@tomjaguarpaw @Kleidukos Re Documentation, I really like the idea of having a canonical documentation page to orient people when getting started. Here are some of my own thoughts on what could be improvements. (You’ve probably thought about this much more carefully than me, so please feel free to disregard if these seem silly, or addressing the wrong issues).
The page is currently divided into sections like Courses, Tutorials, etc, which are useful, but potentially overwhelming to a beginner. An alternative layout would be to have the page divided into Beginner resources and Intermediate ones. I also think it would be nice to have fewer links (or rather, a few links that are emphasized, and the rest shown optionally), and more generally to have a clear single narrative of what they should do to get started. Here’s a rough draft of what I’m thinking:
Resources for Newcomers
CIS194: (brief description, link)
Other courses (click to display)
Learn You a Haskell is a community favorite. There’s also an interactive version
Other books (click to display)
How to set up HLS with VSCode.
Something like Haskeleton that shows how to set up a new Haskell project (introducing stack/cabal on route)
A single link to a nice explanation of Hackage, Haddock (focusing on how to read docs)
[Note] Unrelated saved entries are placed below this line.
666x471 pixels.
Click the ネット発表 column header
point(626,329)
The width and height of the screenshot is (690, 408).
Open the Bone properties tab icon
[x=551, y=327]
A single link to an explanation of Hoogle, with a nice example (perhaps recommending the VSCode hoogle extension)
Resources for Intermediate Haskellers
A detailed survey of important language concepts and features: (link to What I Wish I Knew When I Learned Haskell)
What libraries should I use?
Online resource: State of the ecosystem: post-rfc/sotu.md at main · Gabriel439/post-rfc · GitHub
Book: Haskell (Almost) Standard Libraries
Parallel and Concurrent Haskell
Developing Web Applications with Haskell and Yesod
I think endorsing VSCode with HLS is a great way to make Haskell more beginner friendly. Of course, other tooling options could be mentioned, but I think this one should be highlighted.
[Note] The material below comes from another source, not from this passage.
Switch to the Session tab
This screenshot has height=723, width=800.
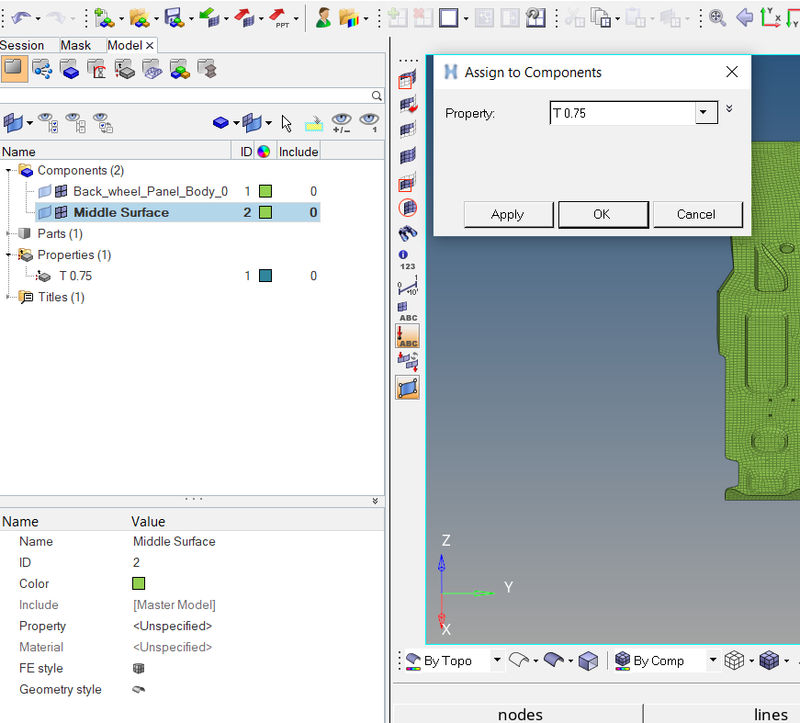tap(26, 45)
The one other thing is that a huge part of how I learned Haskell is from blog posts. It would be nice to have some kind of overview of community-endorsed good blog articles, or a monthly chosen article to highlight. Something like the following could go on the documentation page: “Haskell has a rich user. Here are some examples of blog posts about Haskell concepts and their applications (links…).”
Finally, it would be nice if this documentation page was linked more prominently from the front page.
tldr: I feel like less is more when it comes to pages like this, even at the risk of dropping potentially useful info.